● Problem details:
Every entry here needs to be repeated exactly.

----- Materials provided

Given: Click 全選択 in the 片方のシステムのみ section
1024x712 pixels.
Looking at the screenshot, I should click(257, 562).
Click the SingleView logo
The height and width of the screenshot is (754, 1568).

----------

● Answer section:
Given: Click 全選択 in the 片方のシステムのみ section
1024x712 pixels.
Looking at the screenshot, I should click(257, 562).
Click the SingleView logo
The height and width of the screenshot is (754, 1568).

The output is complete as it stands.